EXERCISE AIM.
The records below need to be copied in full. Match them exactly.

Saved entries
··········
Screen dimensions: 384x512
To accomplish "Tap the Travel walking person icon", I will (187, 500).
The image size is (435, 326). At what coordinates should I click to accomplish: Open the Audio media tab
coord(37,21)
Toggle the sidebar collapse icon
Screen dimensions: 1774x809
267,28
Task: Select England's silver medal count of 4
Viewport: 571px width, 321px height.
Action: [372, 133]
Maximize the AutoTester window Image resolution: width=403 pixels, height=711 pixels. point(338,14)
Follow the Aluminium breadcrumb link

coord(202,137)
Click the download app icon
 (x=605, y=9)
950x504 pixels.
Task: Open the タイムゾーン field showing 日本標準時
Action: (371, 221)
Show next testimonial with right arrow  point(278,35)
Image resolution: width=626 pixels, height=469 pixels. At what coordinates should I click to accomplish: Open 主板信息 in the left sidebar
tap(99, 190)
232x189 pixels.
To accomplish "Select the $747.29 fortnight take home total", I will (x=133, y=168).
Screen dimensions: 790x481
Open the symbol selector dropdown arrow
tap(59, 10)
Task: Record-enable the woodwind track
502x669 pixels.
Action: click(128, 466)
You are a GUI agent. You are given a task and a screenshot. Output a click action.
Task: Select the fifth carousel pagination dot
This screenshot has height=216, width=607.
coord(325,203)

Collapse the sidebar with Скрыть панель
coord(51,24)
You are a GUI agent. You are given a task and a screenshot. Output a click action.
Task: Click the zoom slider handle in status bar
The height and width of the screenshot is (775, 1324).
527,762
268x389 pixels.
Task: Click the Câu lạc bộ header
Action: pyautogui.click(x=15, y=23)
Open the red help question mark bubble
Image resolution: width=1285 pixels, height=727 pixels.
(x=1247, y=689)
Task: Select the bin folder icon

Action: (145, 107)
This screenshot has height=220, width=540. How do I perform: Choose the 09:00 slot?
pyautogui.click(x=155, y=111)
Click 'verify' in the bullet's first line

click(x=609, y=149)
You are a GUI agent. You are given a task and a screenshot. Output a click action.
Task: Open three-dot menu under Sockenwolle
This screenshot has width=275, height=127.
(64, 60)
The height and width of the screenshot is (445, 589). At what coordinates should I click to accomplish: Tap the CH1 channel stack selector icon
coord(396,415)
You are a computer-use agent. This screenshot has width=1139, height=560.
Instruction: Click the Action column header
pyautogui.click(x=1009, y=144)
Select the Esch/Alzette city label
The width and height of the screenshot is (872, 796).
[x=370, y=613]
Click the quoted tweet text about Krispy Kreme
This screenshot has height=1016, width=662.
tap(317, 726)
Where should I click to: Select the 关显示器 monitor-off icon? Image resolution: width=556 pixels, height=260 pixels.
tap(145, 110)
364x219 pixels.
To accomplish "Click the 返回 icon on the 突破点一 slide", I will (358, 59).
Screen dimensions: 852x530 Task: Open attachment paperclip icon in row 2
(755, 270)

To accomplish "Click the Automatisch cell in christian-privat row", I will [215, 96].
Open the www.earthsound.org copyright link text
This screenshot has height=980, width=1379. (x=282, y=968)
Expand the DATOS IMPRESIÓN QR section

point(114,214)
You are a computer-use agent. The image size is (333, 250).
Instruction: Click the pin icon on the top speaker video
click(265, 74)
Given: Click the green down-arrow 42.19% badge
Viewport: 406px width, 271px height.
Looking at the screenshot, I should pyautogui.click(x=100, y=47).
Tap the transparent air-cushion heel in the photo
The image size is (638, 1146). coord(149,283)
··········
EXERCISE RESULT.
Screen dimensions: 384x512
To accomplish "Tap the Travel walking person icon", I will (187, 500).
The image size is (435, 326). At what coordinates should I click to accomplish: Open the Audio media tab
coord(37,21)
Toggle the sidebar collapse icon
Screen dimensions: 1774x809
267,28
Task: Select England's silver medal count of 4
Viewport: 571px width, 321px height.
Action: [372, 133]
Maximize the AutoTester window Image resolution: width=403 pixels, height=711 pixels. point(338,14)
Follow the Aluminium breadcrumb link

coord(202,137)
Click the download app icon
 (x=605, y=9)
950x504 pixels.
Task: Open the タイムゾーン field showing 日本標準時
Action: (371, 221)
Show next testimonial with right arrow  point(278,35)
Image resolution: width=626 pixels, height=469 pixels. At what coordinates should I click to accomplish: Open 主板信息 in the left sidebar
tap(99, 190)
232x189 pixels.
To accomplish "Select the $747.29 fortnight take home total", I will (x=133, y=168).
Screen dimensions: 790x481
Open the symbol selector dropdown arrow
tap(59, 10)
Task: Record-enable the woodwind track
502x669 pixels.
Action: click(128, 466)
You are a GUI agent. You are given a task and a screenshot. Output a click action.
Task: Select the fifth carousel pagination dot
This screenshot has height=216, width=607.
coord(325,203)

Collapse the sidebar with Скрыть панель
coord(51,24)
You are a GUI agent. You are given a task and a screenshot. Output a click action.
Task: Click the zoom slider handle in status bar
The height and width of the screenshot is (775, 1324).
527,762
268x389 pixels.
Task: Click the Câu lạc bộ header
Action: pyautogui.click(x=15, y=23)
Open the red help question mark bubble
Image resolution: width=1285 pixels, height=727 pixels.
(x=1247, y=689)
Task: Select the bin folder icon

Action: (145, 107)
This screenshot has height=220, width=540. How do I perform: Choose the 09:00 slot?
pyautogui.click(x=155, y=111)
Click 'verify' in the bullet's first line

click(x=609, y=149)
You are a GUI agent. You are given a task and a screenshot. Output a click action.
Task: Open three-dot menu under Sockenwolle
This screenshot has width=275, height=127.
(64, 60)
The height and width of the screenshot is (445, 589). At what coordinates should I click to accomplish: Tap the CH1 channel stack selector icon
coord(396,415)
You are a computer-use agent. This screenshot has width=1139, height=560.
Instruction: Click the Action column header
pyautogui.click(x=1009, y=144)
Select the Esch/Alzette city label
The width and height of the screenshot is (872, 796).
[x=370, y=613]
Click the quoted tweet text about Krispy Kreme
This screenshot has height=1016, width=662.
tap(317, 726)
Where should I click to: Select the 关显示器 monitor-off icon? Image resolution: width=556 pixels, height=260 pixels.
tap(145, 110)
364x219 pixels.
To accomplish "Click the 返回 icon on the 突破点一 slide", I will (358, 59).
Screen dimensions: 852x530 Task: Open attachment paperclip icon in row 2
(755, 270)

To accomplish "Click the Automatisch cell in christian-privat row", I will [215, 96].
Open the www.earthsound.org copyright link text
This screenshot has height=980, width=1379. (x=282, y=968)
Expand the DATOS IMPRESIÓN QR section

point(114,214)
You are a computer-use agent. The image size is (333, 250).
Instruction: Click the pin icon on the top speaker video
click(265, 74)
Given: Click the green down-arrow 42.19% badge
Viewport: 406px width, 271px height.
Looking at the screenshot, I should pyautogui.click(x=100, y=47).
Tap the transparent air-cushion heel in the photo
The image size is (638, 1146). coord(149,283)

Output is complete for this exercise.